== EXCERPT PROVIDED

In those cases, in which surgical resection is not possible, due to patient comorbidities or unresectable disease, there are alternatives such as radiotherapy, photodynamic therapy, systemic chemotherapy, and topical chemotherapy, especially imiquimod.

Imiquimod binds to the Toll-like receptor 7, inducing an innate and cell-mediated immune response [49]. There are several articles reporting benefits in the use of 5% topical imiquimod. Overall response rates (ORR) between 56 and 100% have been described, with a recurrence rate up to 62% at the end of treatment, although most of the lesions responded again after reintroducing imiquimod [49,50,51,52,53,54,55,56,57]. Three times a week application was the most recurrent schedule in those studies. The most frequent toxicities are erythema, erosions, and local pain. Some patients may require the use of concomitant topical corticosteroids or anesthetics due to these adverse events.

There is a recently published study which explored the application of 5% imiquimod in patients with non-invasive recurrent vulvar EPMD (vEMPD). In this multicenter, prospective, observational, and open-label study, 24 patients were included, receiving imiquimod 3 times a week for 16 weeks. The reported results showed an ORR of 82.6%, with 10 histological complete responses (CR) and 7 partial responses [58••].

====
== DATASET EXCERPTS

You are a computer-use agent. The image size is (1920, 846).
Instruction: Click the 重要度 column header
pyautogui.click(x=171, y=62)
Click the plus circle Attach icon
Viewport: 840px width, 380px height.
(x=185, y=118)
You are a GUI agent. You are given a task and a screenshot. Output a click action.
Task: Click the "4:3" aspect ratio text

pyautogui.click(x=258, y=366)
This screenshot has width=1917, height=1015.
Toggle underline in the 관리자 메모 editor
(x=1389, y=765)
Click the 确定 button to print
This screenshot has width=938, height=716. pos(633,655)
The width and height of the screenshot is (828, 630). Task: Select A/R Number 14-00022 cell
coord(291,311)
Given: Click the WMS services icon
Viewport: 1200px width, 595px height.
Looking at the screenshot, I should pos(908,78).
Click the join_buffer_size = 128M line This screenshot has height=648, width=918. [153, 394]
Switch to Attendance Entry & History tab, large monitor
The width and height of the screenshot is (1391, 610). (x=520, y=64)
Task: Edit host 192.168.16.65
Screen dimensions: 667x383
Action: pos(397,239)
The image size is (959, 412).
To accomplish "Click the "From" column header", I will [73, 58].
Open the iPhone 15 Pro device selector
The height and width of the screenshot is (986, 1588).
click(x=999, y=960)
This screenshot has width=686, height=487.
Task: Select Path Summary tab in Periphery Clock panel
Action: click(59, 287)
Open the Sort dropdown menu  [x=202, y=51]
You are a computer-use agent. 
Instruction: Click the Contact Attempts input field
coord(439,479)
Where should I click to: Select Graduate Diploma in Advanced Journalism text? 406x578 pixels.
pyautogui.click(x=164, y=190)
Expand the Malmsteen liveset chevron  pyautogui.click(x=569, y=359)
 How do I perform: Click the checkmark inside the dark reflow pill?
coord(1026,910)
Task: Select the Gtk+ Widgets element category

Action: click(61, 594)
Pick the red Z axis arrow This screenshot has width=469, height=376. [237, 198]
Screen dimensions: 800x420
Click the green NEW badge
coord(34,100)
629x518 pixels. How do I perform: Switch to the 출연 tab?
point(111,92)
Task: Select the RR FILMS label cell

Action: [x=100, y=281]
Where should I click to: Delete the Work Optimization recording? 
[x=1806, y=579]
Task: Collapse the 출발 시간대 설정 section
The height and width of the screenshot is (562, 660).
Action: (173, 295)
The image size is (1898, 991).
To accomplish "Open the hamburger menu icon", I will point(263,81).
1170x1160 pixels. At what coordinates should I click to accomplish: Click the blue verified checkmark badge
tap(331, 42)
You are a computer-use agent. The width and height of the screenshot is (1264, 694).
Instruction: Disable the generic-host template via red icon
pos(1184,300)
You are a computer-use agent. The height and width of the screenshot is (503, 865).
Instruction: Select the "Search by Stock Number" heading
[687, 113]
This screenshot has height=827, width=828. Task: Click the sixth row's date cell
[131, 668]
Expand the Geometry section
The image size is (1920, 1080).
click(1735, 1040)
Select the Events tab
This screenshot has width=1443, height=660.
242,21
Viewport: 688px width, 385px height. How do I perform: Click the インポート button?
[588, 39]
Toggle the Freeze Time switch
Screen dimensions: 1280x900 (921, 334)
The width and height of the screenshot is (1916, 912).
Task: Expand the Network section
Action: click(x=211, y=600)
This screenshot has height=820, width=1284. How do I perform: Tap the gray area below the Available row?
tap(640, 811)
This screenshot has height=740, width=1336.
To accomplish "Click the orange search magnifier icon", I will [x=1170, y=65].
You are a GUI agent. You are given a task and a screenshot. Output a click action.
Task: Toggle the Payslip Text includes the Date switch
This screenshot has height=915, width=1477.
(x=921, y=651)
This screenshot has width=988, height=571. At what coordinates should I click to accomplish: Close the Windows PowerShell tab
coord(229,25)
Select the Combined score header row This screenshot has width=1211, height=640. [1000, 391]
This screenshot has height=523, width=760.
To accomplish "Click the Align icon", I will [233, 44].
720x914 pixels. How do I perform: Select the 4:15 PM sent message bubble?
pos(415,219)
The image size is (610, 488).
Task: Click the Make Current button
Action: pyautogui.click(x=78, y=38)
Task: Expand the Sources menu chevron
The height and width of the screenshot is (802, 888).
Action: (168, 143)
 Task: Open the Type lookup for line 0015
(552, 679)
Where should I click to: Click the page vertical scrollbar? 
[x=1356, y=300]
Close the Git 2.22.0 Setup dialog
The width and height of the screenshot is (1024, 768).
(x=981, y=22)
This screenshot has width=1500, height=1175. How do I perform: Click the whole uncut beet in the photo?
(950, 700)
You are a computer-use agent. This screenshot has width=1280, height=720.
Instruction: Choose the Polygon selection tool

====

APPLY WHAT YOU READ =>
[1] Answer these about the imiquimod passage:
(a) Which receptor does imiquimod bind to?
(b) Which application schedule was most recurrent in the studies of 5% topical imiquimod?
(c) How many patients did the multicenter study on non-invasive recurrent vulvar EPMD include, and for how many weeks did they receive imiquimod?
[2] Can you resume the passage on imiquimod treatment, picking up after its last sentence?

RESULTS FOR EACH TASK =>
[1]
(a) Toll-like receptor 7
(b) Three times a week
(c) 24 patients, for 16 weeks

[2]
Photodynamic therapy is a non-invasive treatment that uses photosensitizing drugs such as 5-aminolevulinic acid or 16% methyl-aminolevulinic acid. The area where it is applied is afterwards exposed to light with the appropriate wavelength that destroy tumor cells. The ORR rages between 53 and 68% but there is a high recurrence rate, between 56 and 100% [59,60,61]. The predominant side effects include burns and pain.

Radiotherapy

Tolia et al. published in 2016 a deep review about the use of radiotherapy in vEMPD [62]. They reviewed 10 articles between 1992 and 2015 with a total of 57 patients with invasive vEMPD treated with radiotherapy. The authors concluded that surgical resection continues to be the standard of treatment in vEMPD, although recurrence rates after it varies from 12 to 60% [12, 31,32,33,34,35,36,37].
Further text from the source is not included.